I just test-drove three Chesapeake Light Craft boats: a Wood Duck 12 Hybrid kayak, a Chester Yawl pulling boat, and an Annapolis Wherry. You may recall I have written about them before. I really like what they are doing.
The Wood Duck is a pretty little kayak (the hybrid refers to it being part stitch-and-glue and part strip-built). It is too small and short for my taste (I do too many longer trips and want better tracking), but for a light, easy-to-manage boat, it is a nice option. It is way, WAY nicer-looking than I lot of light recreational boats.
The Chester Yawl surprised me – pleasantly – with its rowing capability. It is attractive, but not stunning, to my eye, but I liked its performance. It also has a really clean, flexible layout that strikes me as useful across a range of purposes. The center sent and foot stretchers are designed to hook into the floor-boards, basically allowing a myriad of configurations for different preferences. Very nice touch.

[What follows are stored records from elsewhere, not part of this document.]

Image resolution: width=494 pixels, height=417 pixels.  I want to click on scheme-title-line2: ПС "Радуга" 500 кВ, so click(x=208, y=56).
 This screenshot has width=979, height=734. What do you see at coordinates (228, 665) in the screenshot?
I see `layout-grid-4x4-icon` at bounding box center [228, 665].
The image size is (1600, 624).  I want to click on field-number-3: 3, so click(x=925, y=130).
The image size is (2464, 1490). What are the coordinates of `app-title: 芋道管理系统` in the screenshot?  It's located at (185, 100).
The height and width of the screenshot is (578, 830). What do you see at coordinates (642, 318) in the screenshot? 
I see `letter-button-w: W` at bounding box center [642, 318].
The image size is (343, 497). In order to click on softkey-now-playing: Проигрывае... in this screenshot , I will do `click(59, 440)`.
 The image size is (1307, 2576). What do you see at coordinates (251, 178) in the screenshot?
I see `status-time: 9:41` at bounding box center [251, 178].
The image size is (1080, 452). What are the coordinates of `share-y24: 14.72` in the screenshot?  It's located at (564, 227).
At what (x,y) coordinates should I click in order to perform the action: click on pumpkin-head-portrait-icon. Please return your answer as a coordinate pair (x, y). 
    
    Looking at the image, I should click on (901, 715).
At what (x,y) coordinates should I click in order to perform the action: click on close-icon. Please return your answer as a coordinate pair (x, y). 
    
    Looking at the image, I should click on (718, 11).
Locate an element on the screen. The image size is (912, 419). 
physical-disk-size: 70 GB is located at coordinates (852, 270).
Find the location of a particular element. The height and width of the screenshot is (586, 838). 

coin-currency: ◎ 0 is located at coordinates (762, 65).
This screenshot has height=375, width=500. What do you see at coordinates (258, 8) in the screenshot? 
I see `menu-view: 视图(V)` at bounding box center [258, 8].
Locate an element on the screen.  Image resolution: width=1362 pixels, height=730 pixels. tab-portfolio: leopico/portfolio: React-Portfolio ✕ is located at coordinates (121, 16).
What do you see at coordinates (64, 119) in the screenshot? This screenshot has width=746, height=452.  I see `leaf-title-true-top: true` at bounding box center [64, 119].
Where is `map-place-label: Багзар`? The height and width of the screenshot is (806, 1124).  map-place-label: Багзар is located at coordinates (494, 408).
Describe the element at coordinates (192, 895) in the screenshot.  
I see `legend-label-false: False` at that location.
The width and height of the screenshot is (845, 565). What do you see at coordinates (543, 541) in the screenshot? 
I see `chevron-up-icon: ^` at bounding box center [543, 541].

And then the Wherry. It is gorgeous and it rows extremely well and I made an absolute hash of rowing it. Complete embarrassment. I know it has been a while since I skulled, but geez… If I wanted a really nice rowing boat, though, I would definitely look at this boat.
One more thing…
I got to talk to Chesapeake Light Craft’s principal and designer, John Harris. I asked him about the rig for the Skerry, which always seemed too small to me. His fascinating response: a) everyone says that and b) everyone is surprised when they actually sail it. As-is, it has the same sail area / displacement as a Laser. Huh. Apparently they are pretty peppy with this rig and any more would be dicey (though a bigger Bermuda sloop rig exists). Shows what I know.